* **EXERCISE OBJECTIVE**
Would you please transcribe, exactly as written, the lines of the entries below starting at the one that holds "The image size is (1788, 1341)." and ending at the one that holds "Click Shift Line Left icon", both included?

* **SUPPLIED RECORDS**
···

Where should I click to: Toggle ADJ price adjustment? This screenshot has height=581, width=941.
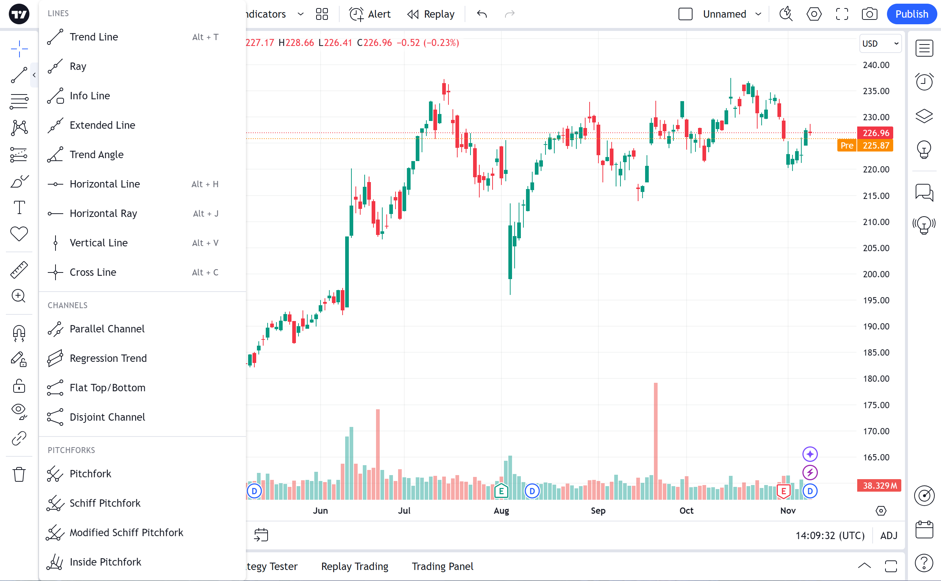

···

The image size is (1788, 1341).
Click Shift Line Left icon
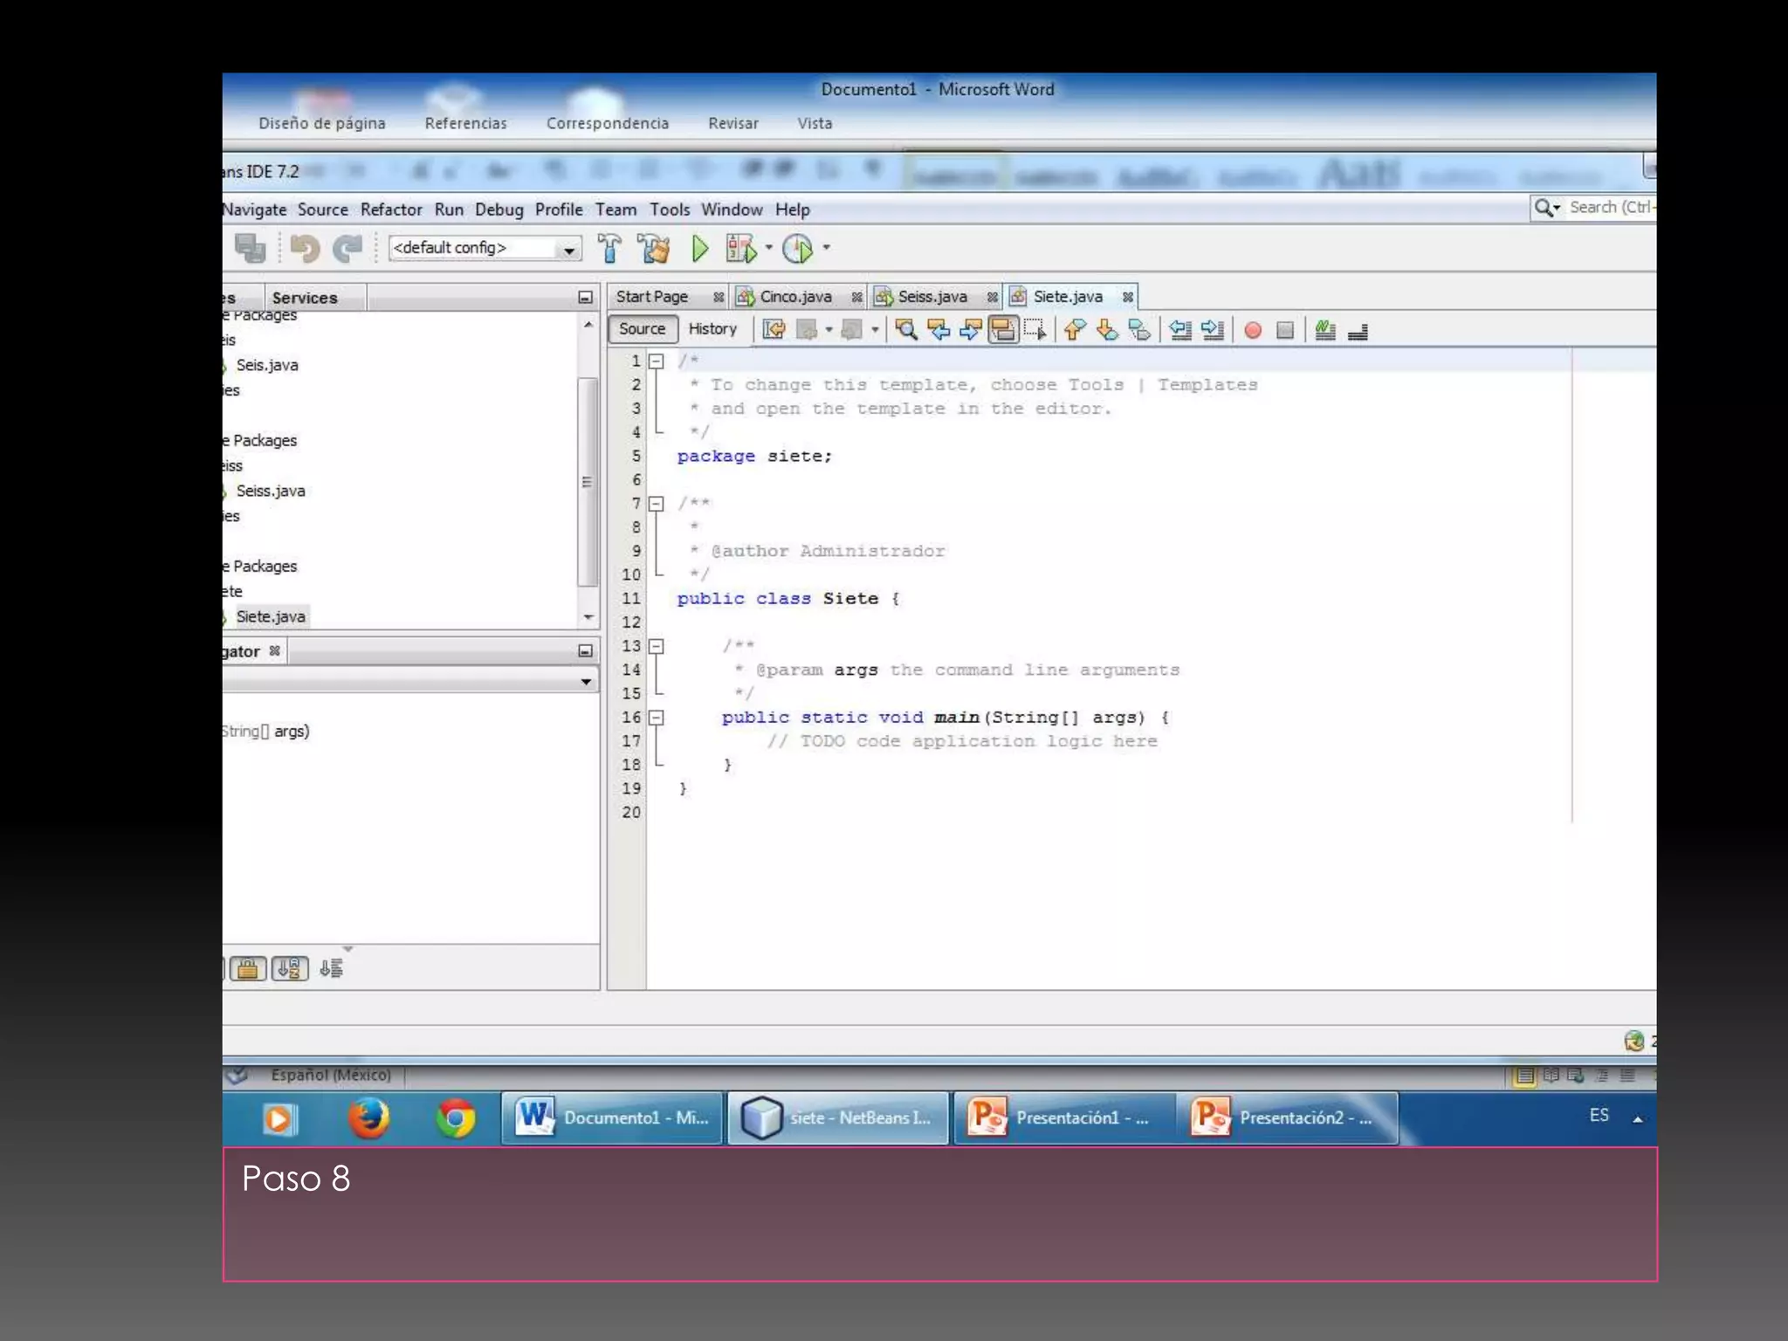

···

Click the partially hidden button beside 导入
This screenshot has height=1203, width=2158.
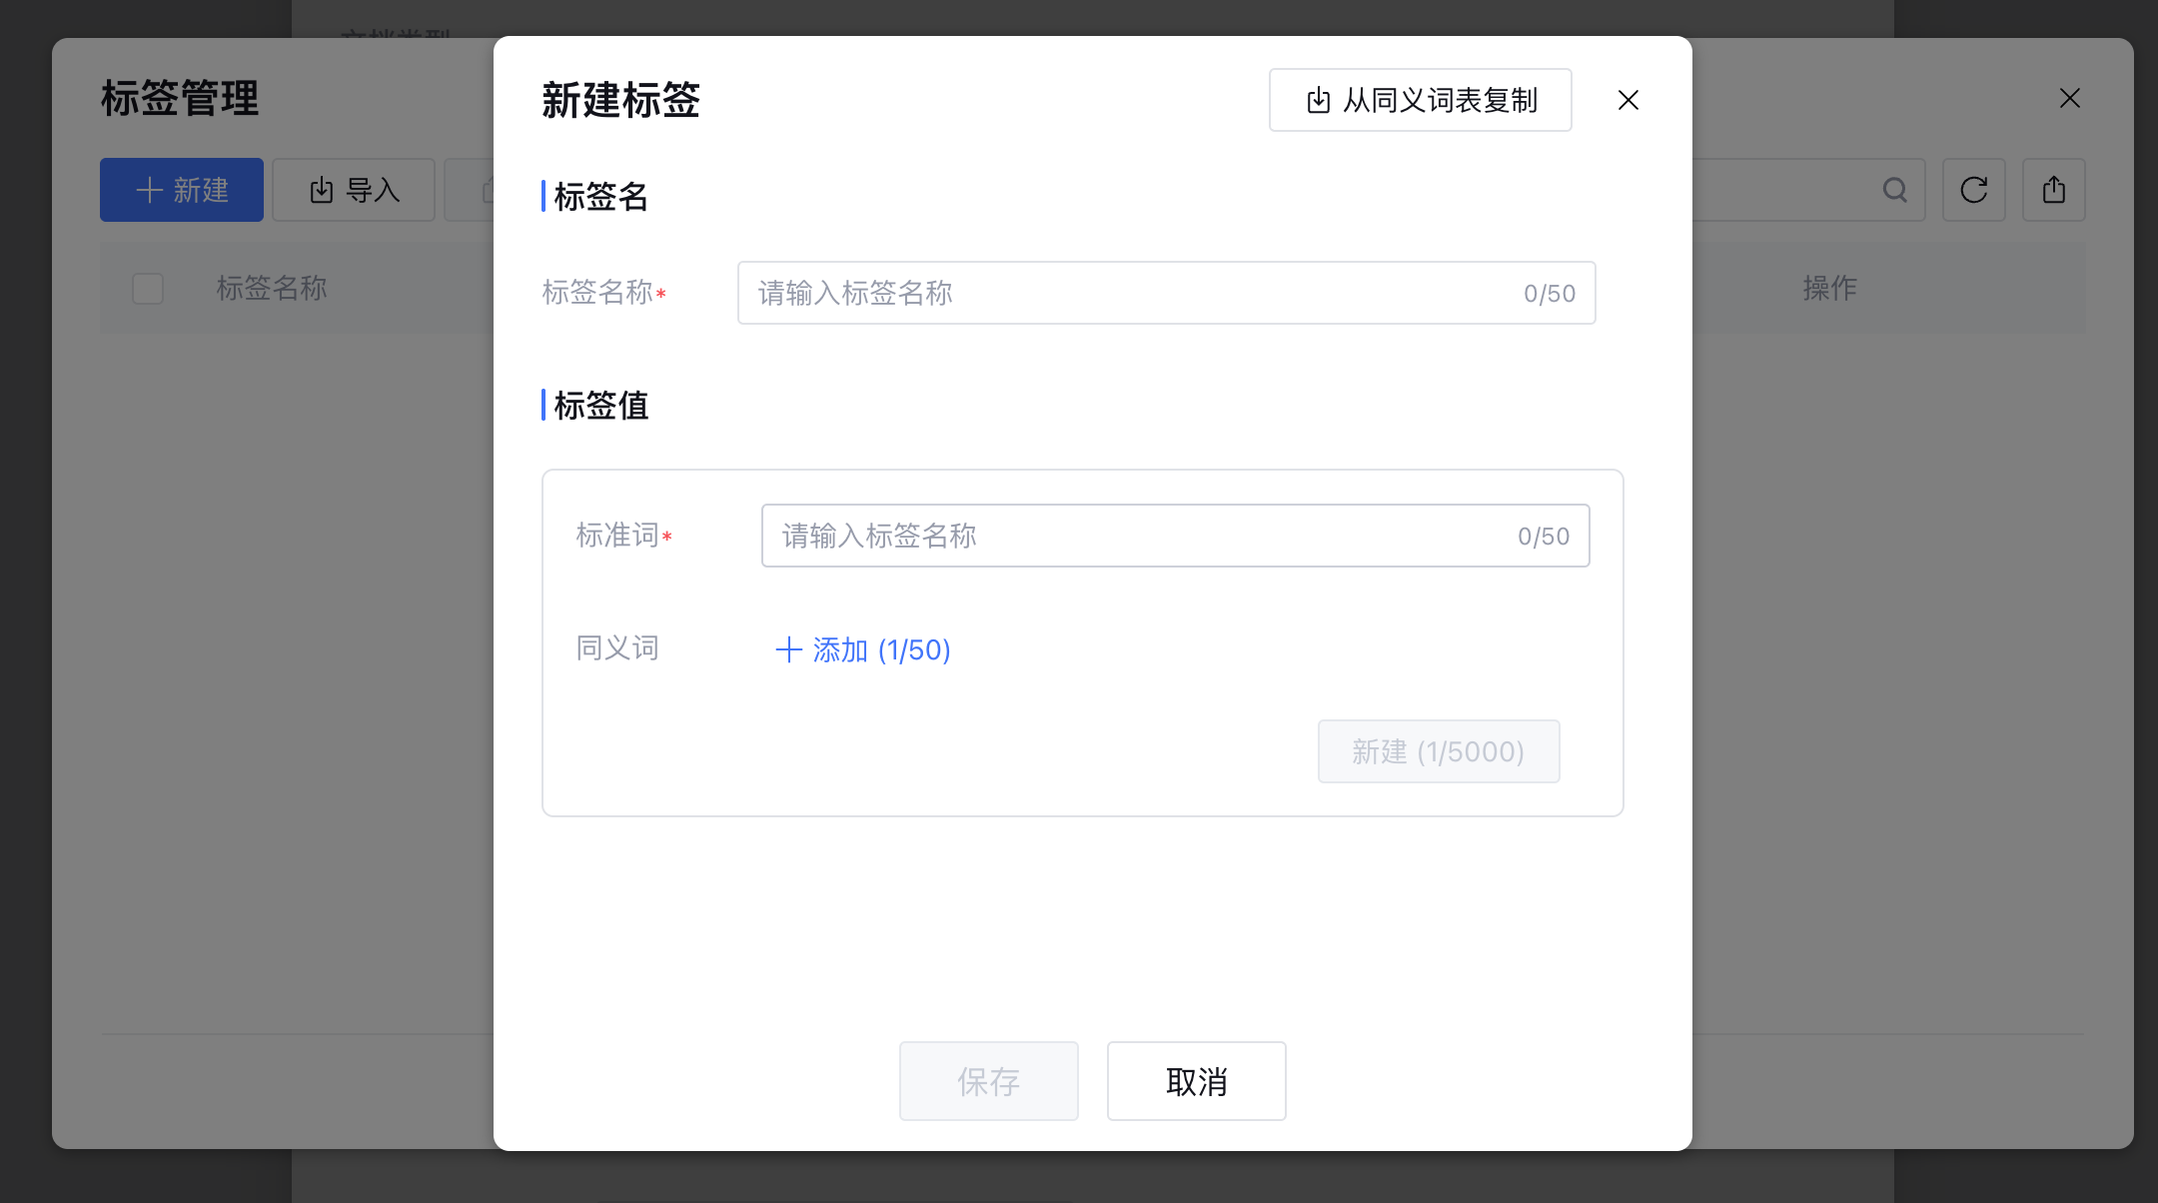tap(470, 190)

···

* **REPLY**
The image size is (1788, 1341).
Click Shift Line Left icon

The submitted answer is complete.